Viewing an application's call trace in graphical form can be an educational experience. Doing so can help you understand an application's internal behavior and obtain information for program optimization. For example, by optimizing those functions that are called most often, you can get the greatest performance benefit from the least amount of effort. Additionally, a call trace can identify the maximum call depth of user functions, which you can then use to efficiently bind the memory that the call stack uses (an important consideration in embedded systems).
To capture and display a call graph, you need four elements: a GNU compiler toolchain, the Addr2line utility, custom glue code, and a tool called Graphviz. The Addr2line utility enables you to identify the function and source line number of a given address and executable image. The custom glue code is a simple tool that reduces the address trace to a graph specification. The Graphviz tool enables you to generate graph images. The entire process is shown in Figure 1.
Figure 1. Process for trace collection, reduction, and visualization
Data collection: Capturing a function call trace
To gather a function call trace, you need to identify when every function is called in your application. In the good old days, you accomplished this task by manually instrumenting each function to emit a unique symbol at its entry point and at each of its exit points. This process was tedious and prone to error, and it generally made a mess of the source code.
Fortunately, the GNU compiler toolchain (otherwise known as gcc ) provides a means to automatically instrument the desired functions of an application. When the instrumented application is executed, the profiling data is collected. You need to provide only two special profiling functions. One function is dispatched whenever instrumented functions are called; the other is invoked when instrumented functions exit (see Listing 1). These functions are specially named so that they are identifiable to the compiler.

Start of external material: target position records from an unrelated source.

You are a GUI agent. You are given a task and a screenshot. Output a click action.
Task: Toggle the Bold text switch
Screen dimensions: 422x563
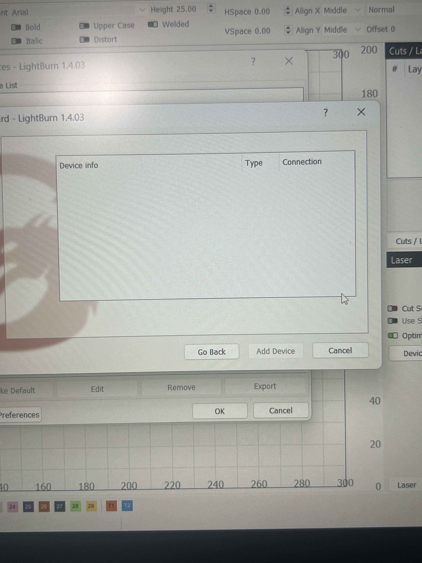pyautogui.click(x=17, y=27)
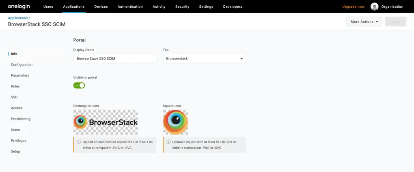Click the Upgrade now link

tap(353, 7)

Listing 1. GNU profiling functions for entry and exit
void __cyg_profile_func_enter( void *func_address, void *call_site ) |
When an instrumented function is called, __cyg_profile_func_enter
is also called, passing in the address of the function called as func_address
and the address from which the function was called as call_site
. Conversely, when a function exits, the __cyg_profile_func_exit
function is called, passing the function's address as func_address
and the actual site from which the function exits as call_site
.
Within these profiling functions, you can record the address pairs for later analysis. To request that gcc instrument all functions, every file must be compiled with the options -finstrument-functions
and -g
to retain debugging symbols.
So, now you can provide profiling functions to gcc that it will transparently insert into your application's function entry and exit points. But when the profiling functions are called, what do you do with the addresses that are provided? You have many options, but for the sake of simplicity, just write the addresses to a file, noting which addresses are function entry and which are exit (see Listing 2).
Note: Callsite information isn't used in Listing 2 because the information isn't necessary for this profiling application.

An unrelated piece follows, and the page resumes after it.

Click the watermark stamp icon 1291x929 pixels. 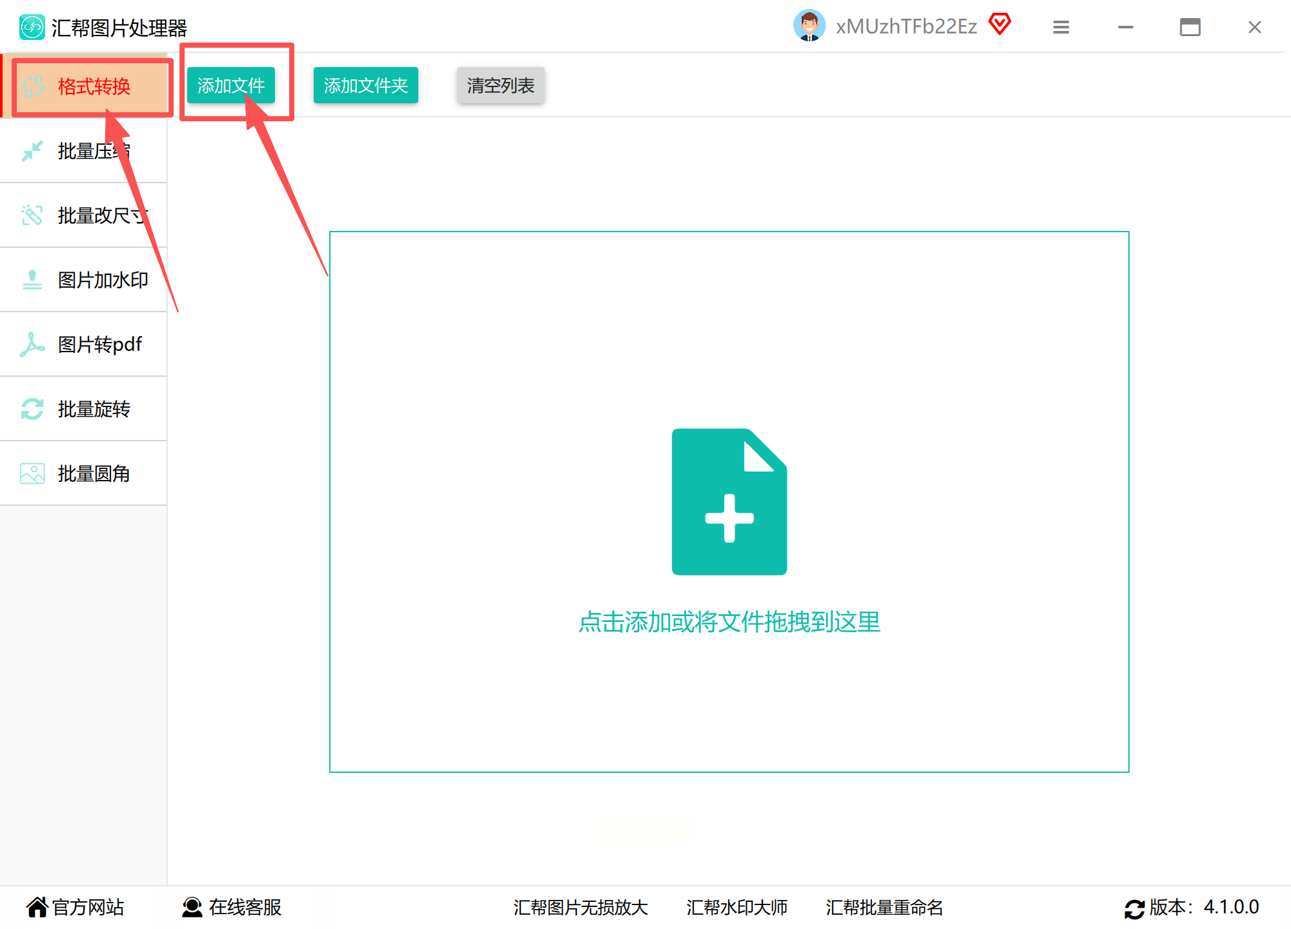(32, 280)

Listing 2. The profiling functions
void __cyg_profile_func_enter( void *this, void *callsite ) |
Now you can collect profiling data, but where do you open and close your trace output file? So far, no changes are required to the application for profiling. So, how do you instrument your entire application, including the main
function, without some initialization for your profiling data output? The gcc developers thought of this, too, and provided the means for a main
function constructor and destructor that happen to fit this need perfectly. The constructor
function is invoked immediately prior to main
being called; and the destructor
function is called when your application exits.
To create your constructor and destructor, declare two functions, then apply the constructor
and destructor
function attributes to them. In the constructor
function, a new trace file is opened into which the profiling address trace will be written; within the destructor
function, the trace file is closed (see Listing 3).
Listing 3. Profiling constructor and destructor functions
/* Constructor and Destructor Prototypes */ |
If the profiling functions (provided in instrument.c) are compiled and linked with the target application, which is then executed, the result is a call trace of your application written into the file trace.txt. The trace file resides in the same directory as the application that was invoked. As a result, you get a potentially large file filled with addresses. To make sense of all this data, you use a little-known GNU utility called Addr2line.
Resolving function addresses to function names with Addr2line
The Addr2line tool (which is part of the standard GNU Binutils) is a utility that translates an instruction address and an executable image into a filename, function name, and source line number. This functionality is perfect for converting the trace addresses into something more meaningful.
To see how this process works, try a simple interactive example. (I operate directly from the shell, because it's the easiest way to demonstrate the process, as Listing 4 shows.) The sample C file (test.c) is created by cat
-ing a simple program into it (that is, redirecting text from standard input into the file). The file is then compiled with gcc, which passes in a few special options. First, the linker is instructed (with the -Wl
option) to generate a map file, and the compiler is instructed to generate debug symbols (-g
). This results in the executable file test. Having the new executable, you can use the grep
utility to search for main
in the map file to find its address. Using this address and the executable image name with Addr2line, you identify the function name (main
), the source file (/home/mtj/test/test.c), and the line number (4) within the source file.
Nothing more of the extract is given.